Gerke, Sekar earn clinical recognition

Since expanding in 2011 to cover the entire Carver College of Medicine, the University of Iowa Physicians (UIP) Clinical Awards has honored providers in six categories. This year, the Department of Internal Medicine is proud to have claimed a third of the prizes. Alicia Gerke, MD, MBA, received this year’s Patient Satisfaction and Service Excellence Award, and Poorani Sekar, MD, has received the Best Consulting Provider Award.

(A full list of this year’s and previous year’s winners.) 

Alicia Gerke, MD, MBA, Associate Professor in Internal Medicine
Division of Pulmonary, Critical Care, and Occupational Medicine
Patient Satisfaction and Service Excellence Award

Joseph Zabner, MD, PhD, director of the Division of Pulmonary, Critical Care, and Occupational Medicine, nominated Gerke for this award.

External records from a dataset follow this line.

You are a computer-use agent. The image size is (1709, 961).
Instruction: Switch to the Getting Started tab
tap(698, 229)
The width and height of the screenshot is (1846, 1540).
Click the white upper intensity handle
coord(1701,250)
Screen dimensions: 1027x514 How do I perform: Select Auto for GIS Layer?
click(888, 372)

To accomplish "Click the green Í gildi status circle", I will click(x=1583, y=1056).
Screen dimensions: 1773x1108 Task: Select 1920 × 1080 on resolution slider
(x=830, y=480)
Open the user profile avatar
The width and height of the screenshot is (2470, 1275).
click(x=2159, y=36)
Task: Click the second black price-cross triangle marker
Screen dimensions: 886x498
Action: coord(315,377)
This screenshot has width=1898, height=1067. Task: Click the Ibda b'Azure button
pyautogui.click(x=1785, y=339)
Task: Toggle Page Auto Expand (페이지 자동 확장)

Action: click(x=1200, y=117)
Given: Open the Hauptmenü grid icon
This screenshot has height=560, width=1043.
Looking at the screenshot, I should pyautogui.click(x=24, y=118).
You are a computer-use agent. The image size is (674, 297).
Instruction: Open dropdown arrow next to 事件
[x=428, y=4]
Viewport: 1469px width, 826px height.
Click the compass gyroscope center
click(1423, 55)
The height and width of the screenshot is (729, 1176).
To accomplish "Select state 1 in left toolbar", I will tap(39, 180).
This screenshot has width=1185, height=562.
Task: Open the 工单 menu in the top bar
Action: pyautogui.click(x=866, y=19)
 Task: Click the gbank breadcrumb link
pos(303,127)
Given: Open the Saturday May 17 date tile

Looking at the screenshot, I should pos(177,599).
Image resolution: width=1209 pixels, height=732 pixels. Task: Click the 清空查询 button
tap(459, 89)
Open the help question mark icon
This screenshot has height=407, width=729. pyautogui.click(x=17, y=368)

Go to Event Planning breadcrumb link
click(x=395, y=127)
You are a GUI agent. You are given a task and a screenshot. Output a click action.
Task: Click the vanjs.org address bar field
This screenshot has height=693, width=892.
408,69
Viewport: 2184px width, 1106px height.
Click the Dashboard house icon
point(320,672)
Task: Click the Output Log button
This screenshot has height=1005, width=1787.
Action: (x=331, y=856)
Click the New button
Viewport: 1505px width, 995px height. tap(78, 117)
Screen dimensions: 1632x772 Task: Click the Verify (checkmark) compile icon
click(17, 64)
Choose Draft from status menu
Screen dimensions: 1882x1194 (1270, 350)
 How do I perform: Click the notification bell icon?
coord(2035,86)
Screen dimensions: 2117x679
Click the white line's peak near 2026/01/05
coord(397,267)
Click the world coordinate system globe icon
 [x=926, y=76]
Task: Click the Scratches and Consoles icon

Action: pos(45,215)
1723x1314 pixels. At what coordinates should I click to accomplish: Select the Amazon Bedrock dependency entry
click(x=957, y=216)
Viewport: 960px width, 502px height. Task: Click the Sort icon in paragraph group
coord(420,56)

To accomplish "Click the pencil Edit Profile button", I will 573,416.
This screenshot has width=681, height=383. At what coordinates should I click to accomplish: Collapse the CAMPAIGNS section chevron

In his brief letter he detailed the variety of ways she provides care to people, both in direct, personal contact, as well as the organizational leadership she has shown in building a rare and critical national registry of sarcoidosis patients. “It is IMPRESSIVE,” Zabner wrote, “what she has been able to accomplish.”

“Sometimes I can sense what the patient really wants to hear and what they want to be counseled about,” Gerke said. “I think understanding that and then providing that empathy is one of the most important reasons why I went into medicine in the first place.”


Poorani Sekar, MD, Clinical Assistant Professor of Internal Medicine
Division of Infectious Diseases

Best Consulting Provider Award

Seven different nominators were quoted in the ballots provided to voting UIP members for Sekar’s candidacy. Phrases like “valued expertise and availability,” “thoughtful, well-informed care,” “top notch at communication and follow through,” and “personable approach and tireless effort” were common among across all submissions. Orthopedic surgeon Michael Willey, MD, perhaps summarized her worthiness best. “[She] cares deeply about patient outcomes. I would be unable to run my service without her contribution.”

“Uncertainty causes [patients] to think the worst thing is going on,” Sekar said, “so I like to educate them and then be their partner every step of the way.”